Artykuły

Opera na Zamku Kafki

Szczecińska opera i tym razem nie zawiodła swej wiernej publiczności, chociaż poważyła się na przedsięwzięcie dość ryzykowne, jakim jest prapremiera bardzo obiecującego artystycznie dzieła w nieznanej jeszcze liczbie aktów, ale za to pod intrygującym tytułem "Opera na Zamku Kafki" - pisze w swoim felietonie Sysław.

Spektakl ten, utrzymany w luźnej, ale dobitnej konwencji teatru absurdu, prowadzi nas przez mroczny i zagadkowy świat, którego klimat, paraboliczne zawinięcie oraz eliptyczna niejasność da się opisać tylko wymownym przymiotnikiem "kafkaesk". Tak to właśnie na naszych oczach rodzi się "opera nova", odkrywcza, godna wrażliwości i estetyki widza ery postindustrialnej.

Już od pierwszych taktów uwertury publiczność ma świadomość, że przyszło jej obcować z dziełem niepospolitym. Prosta - wręcz banalna, ale za to na wskroś polska w duchu - intryga (nasuwająca odległe skojarzenia z innymi zamkowymi epizodami rodem z Mickiewicza i Fredry) maluje nam sielankowy obraz dworskiego życia, urozmaicanego beztroskim rozbijaniem namiotów na błoniach. Szybko jednak nabiera zuchwałego tempa, dając wyraziste tło dla starcia dwóch gigantów: Marszałka i Dyrektora.

Opera to taka dziedzina artystycznej aktywności, w której szczególnie trudno osiąga się wrażenie autentyzmu. Rzec by można, że o sile opery stanowi to właśnie, że nie musi oglądać się na realia i - miast być wędrującym po gościńcu zwierciadłem - potrafi przeobrazić się w plazmowy monitor o przekątnej 52 cali, który mami, wabi, kusi i nęci mirażami.

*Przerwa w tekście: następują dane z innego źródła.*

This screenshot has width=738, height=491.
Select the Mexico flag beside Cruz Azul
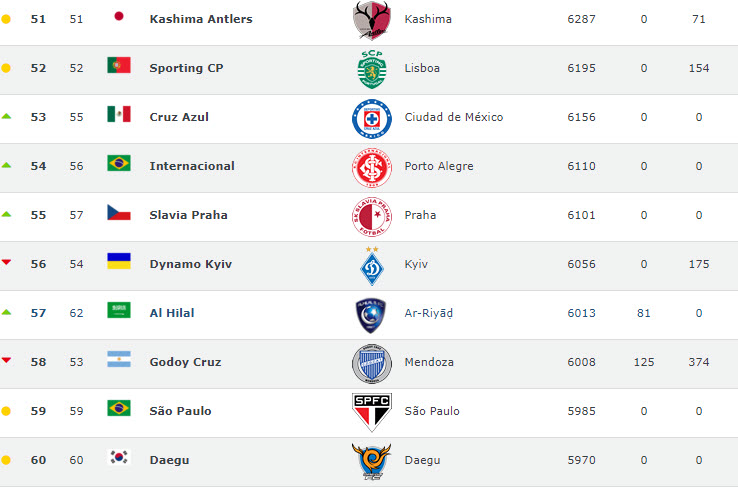119,114
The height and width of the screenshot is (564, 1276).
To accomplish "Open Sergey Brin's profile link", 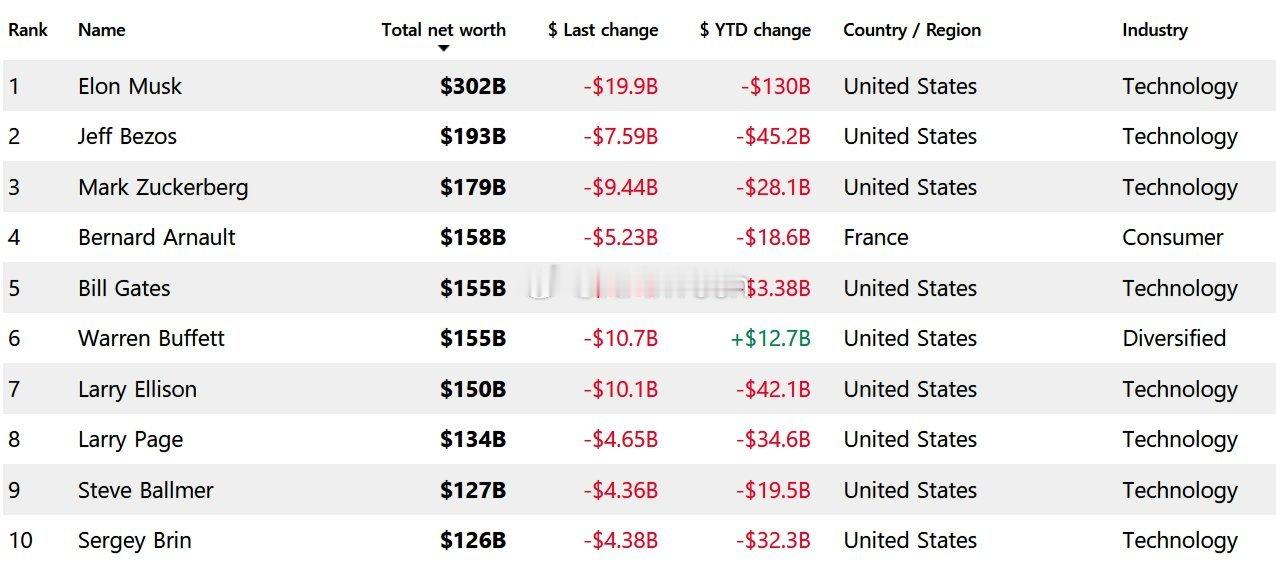I will (x=134, y=540).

Ostatnia szczecińska premiera przekonuje jednak, że właśnie opera, tak zdawałoby się skostniała i nieruchawa, potrafi uderzyć widza najcięższą z ciężkich realności, niczym oprawnym w skórę, ciężkim tomem kodeksu karnego (z komentarzem). Przekonujemy się o tym, gdy w jednej z najmocniejszych scen spektaklu Wicemarszałek (w tej roli, będący w znakomitej formie, wicetenor wojewódzki) w dramatycznej i przejmującej arii wzywa na scenę Chór Prokuratorów, dając tym samym zapowiedź dalszych przejmujących zdarzeń, które ukażą się nam już niebawem, bez wątpienia w monumentalnej oprawie i pełne pompatycznej treści.

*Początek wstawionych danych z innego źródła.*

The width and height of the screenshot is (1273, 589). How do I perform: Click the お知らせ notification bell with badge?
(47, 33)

Niedługo potem, w przejmującej lirycznej arii, śpiewanej - przyznajmy z żalem, bez należnej temu fragmentowi maestrii - odpowiada Wicemarszałkowi drugi z protagonistów, w zasadzie antagonista, czyli Prawie Już Nie Dyrektor. Jego wokalna polemika uderza w tony osobiste i pełna jest autorefleksyjnych, niemal ekspiacyjnych i psychoanalitycznych zawiłości. Spomiędzy nie do końca składnych wersów wyziera słabo skrywana chęć wezwania na odsiecz Zastępów Księgowości. Te jednak przybyć nie chcą, by osłonić swego dobrodzieja nieprzebytym wałem segregatorów pełnych faktur dokumentujących właściwe wydatkowanie środków. Zamiast bezdusznych papierów pojawia się natomiast niezwykle obiecujących wątek z przeszłości, mówiący o dyskrecjonalnych, ustnych obietnicach, wyszeptywanych w zaufaniu w ciszy zamkowych krużganków.

Nikt nie ma już chyba wątpliwości, że na naszych oczach powstaje zupełnie nowa forma, która wypełnia się treścią niemal tak czarownie, jak wiadomą zawartością wypełnia się szambo. Na pohybel operom mydlanym damy światu nasz własny płód: operę nonsensu, niestety, niezupełnie pure.

Pracownia

X
Nie jesteś zalogowany. Zaloguj się.
Trwa wyszukiwanie

Kafelki

Nakieruj na kafelki, aby zobaczyć ich opis.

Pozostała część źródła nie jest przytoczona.